平井かほのすべらない話「龍馬の手紙」
平井かほ…
加尾ともよばれる。土佐勤皇党・平井収二郎の妹で、坂本龍馬の初恋の人。三条実美の兄・光睦(きんむつ)に嫁いだ山内容堂の妹・友姫に付き従うかたちで都に上る。友姫の死後も京都にとどまり、奔走する脱藩志士を陰で支え続け、動乱の時代をたくましく生き抜いた。
公家屋敷での生活がながいと、たいていのことで驚いたりしませんが、龍馬さんからあの手紙をもらったときはもう、面食らったというか、思ってもみなかったことなので言葉を失いました。
土佐を離れて長かったですし、幼馴染の龍馬さんから久しぶりにお手紙を頂いたときは、とても懐かしくて、心の底から感激したのを覚えています。
たまたま近くにいた侍女友達からは、「恋人からですか?」と冷やかしを受けましたが、龍馬さんとはそんな甘酸っぱい仲でもなく、言ってみれば戦友みたいな間柄でしたから、「とんでもない」と否定しましたけど、恋人といわれて、まあ悪い気持はしませんでしたね。
「龍馬さんの恋人」縁さえあれば、そのような立場も悪くなかったかもしれません。けれど、縁があれば、私と龍馬さんはとっくにくっついていたでしょう。それはともかく、その龍馬さんからの手紙ですが、中身の文章自体は、とても短いものでした。
何と書かれてあったかというと、「高マチ袴」「ブツサキ羽織」「宗十郎頭巾」「女性ものの大小」それぞれ一つずつ支度し、今すぐ装い改めて我らと行動を共にしてほしい、といった要件のみの寂しい内容。しかも男物の装いを準備しろとは、一体何事でしょうか。

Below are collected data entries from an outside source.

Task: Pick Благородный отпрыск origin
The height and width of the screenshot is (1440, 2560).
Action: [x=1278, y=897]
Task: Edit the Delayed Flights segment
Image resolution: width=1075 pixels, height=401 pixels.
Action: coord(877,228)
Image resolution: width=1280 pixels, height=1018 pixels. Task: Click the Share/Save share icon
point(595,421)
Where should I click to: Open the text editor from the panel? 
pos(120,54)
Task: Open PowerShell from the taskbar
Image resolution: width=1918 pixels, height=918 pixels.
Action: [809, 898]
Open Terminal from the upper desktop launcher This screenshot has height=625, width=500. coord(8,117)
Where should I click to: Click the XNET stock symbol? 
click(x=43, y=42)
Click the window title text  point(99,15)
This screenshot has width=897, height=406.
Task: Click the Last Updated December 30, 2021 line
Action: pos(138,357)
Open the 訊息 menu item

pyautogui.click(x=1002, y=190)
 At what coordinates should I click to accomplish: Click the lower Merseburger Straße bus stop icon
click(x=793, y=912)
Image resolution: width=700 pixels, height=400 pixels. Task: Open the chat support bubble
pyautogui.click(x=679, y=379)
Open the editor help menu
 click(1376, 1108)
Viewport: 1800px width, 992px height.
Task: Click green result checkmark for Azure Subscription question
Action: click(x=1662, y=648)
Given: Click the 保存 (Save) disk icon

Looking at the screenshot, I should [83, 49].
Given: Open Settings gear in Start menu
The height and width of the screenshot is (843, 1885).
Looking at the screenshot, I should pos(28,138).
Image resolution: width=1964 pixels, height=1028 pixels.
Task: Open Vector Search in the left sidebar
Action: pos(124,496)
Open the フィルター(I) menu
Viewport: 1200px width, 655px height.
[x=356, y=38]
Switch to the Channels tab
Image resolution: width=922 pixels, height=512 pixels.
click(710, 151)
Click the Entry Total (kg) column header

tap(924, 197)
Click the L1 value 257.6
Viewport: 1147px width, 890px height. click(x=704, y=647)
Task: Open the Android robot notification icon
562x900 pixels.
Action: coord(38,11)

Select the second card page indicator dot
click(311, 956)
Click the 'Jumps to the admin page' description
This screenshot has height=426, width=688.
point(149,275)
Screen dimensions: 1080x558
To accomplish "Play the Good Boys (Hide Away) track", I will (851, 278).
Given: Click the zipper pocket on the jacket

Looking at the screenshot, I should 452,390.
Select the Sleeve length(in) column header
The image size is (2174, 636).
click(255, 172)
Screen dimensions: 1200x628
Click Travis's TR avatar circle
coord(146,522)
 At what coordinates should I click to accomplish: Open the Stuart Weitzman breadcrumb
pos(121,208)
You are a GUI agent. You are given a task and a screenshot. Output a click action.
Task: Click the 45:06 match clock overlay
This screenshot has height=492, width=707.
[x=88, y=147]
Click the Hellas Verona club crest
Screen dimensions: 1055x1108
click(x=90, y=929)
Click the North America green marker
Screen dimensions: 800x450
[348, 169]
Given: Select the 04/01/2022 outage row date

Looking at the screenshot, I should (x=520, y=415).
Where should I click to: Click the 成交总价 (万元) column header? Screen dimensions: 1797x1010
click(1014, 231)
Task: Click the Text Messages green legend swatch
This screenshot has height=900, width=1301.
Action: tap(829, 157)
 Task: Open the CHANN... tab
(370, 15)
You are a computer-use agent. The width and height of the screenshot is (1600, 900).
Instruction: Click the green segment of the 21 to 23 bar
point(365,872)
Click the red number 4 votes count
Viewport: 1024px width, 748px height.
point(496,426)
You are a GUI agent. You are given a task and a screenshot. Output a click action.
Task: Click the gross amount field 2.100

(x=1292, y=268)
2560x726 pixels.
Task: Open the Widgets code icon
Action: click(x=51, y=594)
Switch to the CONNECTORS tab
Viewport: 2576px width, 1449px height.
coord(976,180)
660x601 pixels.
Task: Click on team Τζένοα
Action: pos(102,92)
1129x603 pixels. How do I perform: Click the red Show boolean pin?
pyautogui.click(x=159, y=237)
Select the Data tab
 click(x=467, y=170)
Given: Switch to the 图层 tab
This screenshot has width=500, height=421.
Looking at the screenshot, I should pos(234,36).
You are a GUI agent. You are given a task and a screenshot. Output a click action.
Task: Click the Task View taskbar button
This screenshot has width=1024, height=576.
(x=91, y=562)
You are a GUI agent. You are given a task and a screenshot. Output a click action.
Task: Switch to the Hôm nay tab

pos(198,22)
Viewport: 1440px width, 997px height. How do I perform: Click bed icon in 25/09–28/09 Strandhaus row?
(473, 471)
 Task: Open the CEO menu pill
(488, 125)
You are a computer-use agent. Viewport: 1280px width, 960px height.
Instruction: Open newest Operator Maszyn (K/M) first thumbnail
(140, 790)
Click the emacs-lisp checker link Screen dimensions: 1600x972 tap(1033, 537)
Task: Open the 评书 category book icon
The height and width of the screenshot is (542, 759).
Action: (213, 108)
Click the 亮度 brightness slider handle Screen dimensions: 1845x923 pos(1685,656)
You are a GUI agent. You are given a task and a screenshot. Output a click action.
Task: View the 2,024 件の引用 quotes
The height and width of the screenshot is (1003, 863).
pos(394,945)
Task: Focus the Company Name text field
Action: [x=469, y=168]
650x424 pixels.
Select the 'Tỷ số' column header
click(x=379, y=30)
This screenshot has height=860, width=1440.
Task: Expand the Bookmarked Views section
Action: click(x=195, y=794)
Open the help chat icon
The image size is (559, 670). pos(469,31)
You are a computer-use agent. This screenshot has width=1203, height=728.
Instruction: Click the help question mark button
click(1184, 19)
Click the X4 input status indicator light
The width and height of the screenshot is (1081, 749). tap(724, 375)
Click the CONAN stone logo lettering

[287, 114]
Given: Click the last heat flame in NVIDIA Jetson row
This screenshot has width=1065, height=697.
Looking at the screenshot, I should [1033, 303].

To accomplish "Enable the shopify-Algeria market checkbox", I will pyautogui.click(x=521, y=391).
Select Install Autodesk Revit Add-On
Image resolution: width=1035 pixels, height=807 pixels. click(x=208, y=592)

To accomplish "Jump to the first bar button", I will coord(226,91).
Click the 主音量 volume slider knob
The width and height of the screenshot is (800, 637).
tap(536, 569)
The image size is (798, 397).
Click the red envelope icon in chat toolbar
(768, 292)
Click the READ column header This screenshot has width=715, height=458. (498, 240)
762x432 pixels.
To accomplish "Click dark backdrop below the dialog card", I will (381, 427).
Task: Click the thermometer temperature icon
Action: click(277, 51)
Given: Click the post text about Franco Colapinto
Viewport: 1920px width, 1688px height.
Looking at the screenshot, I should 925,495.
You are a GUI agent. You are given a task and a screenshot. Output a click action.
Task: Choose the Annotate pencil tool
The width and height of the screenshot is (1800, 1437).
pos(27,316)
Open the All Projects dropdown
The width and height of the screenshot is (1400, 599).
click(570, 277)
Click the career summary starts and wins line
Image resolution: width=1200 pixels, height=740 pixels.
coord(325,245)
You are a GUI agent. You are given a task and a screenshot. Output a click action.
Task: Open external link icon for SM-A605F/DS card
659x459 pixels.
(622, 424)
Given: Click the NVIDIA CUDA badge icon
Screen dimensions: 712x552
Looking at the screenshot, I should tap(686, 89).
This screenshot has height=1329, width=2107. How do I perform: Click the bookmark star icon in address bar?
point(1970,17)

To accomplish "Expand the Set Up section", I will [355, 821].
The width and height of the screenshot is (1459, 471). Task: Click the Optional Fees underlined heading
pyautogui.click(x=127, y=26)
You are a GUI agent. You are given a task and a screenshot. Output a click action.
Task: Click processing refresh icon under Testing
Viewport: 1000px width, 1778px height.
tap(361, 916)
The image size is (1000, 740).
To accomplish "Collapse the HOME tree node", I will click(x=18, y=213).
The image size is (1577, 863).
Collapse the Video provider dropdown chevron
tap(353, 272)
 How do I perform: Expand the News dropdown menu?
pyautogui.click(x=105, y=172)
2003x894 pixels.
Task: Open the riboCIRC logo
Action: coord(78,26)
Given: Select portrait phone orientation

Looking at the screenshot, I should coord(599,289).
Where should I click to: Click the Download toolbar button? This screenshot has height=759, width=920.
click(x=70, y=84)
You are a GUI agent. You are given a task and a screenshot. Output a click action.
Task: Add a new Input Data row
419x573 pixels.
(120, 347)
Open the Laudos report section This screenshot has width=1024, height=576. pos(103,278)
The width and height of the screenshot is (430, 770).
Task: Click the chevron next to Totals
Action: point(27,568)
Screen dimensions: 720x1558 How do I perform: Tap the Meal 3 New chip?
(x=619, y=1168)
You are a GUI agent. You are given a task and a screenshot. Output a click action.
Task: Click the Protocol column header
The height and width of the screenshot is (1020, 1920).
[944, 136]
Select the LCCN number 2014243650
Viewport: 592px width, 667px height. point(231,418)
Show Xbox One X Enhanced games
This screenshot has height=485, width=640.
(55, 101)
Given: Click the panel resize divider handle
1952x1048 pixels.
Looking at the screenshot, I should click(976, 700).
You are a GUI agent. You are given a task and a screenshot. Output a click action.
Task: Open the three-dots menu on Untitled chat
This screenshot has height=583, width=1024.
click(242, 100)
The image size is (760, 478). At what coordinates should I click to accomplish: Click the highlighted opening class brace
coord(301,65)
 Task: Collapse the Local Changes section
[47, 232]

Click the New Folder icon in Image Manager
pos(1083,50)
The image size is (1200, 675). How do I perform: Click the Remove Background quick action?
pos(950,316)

一緒に手紙を読んでいた友達は、「かほさん、男装するんですか」といいます。私は、彼女を見返しました。そしたら、また彼女はいいます。「男装しちゃうんですか」
私は、何でもないように、「龍馬さんて方は、とてもひょうきんな方で、ほほほ」と何でもなく笑ってあげました。そして、誰に言うでもなく、聞こえないような声で、あほか、という言葉が口をついて出てしまったのです。
けれど仕方ない、この手紙を素直に読めば、そう取らざるを得ないでしょう。袴も羽織も頭巾も男もの、おまけに女性用の細い大小とか…。
そうか、龍馬さんは、私のことが好きだとかいろいろいいこと言ってましたけど、もう、私を女と見てくれていないのですね。そして一緒に戦え、と。
友達がしつこく、「ねえねえ、かほさん、男の恰好して、戦うんですか?かっこいい」と無邪気に騒ぎます。
私だって、もう女を捨てた気になって、土佐のため、日本のため、朽ち果てるまで勤皇精神に生きると覚悟を決めてここまで来たので、ついこう言ってやったんです。
「ええ、そうですよ。それが土佐の女の生き様です。愛するこの国のために、男並みに戦うのですよ。都育ちのあなたには分からない世界でしょうけど」と強がりつつ、心の中で、「龍馬死ね」とつぶやいたのでした。
坂本龍馬と手紙…
坂本龍馬という人は、ひじょーに筆マメな人だった。確認されているだけで、百二十八通の手紙を書いている。おもな宛先は、姉の乙女や兄の権平、土佐時代の仲間、薩長系志士、海援隊メンバーなど。「日本を洗濯し候」「えへんえへん」「風呂の角に金玉ぶつけて死ぬ」などの有名なフレーズはみな、これらの手紙の中から生まれた。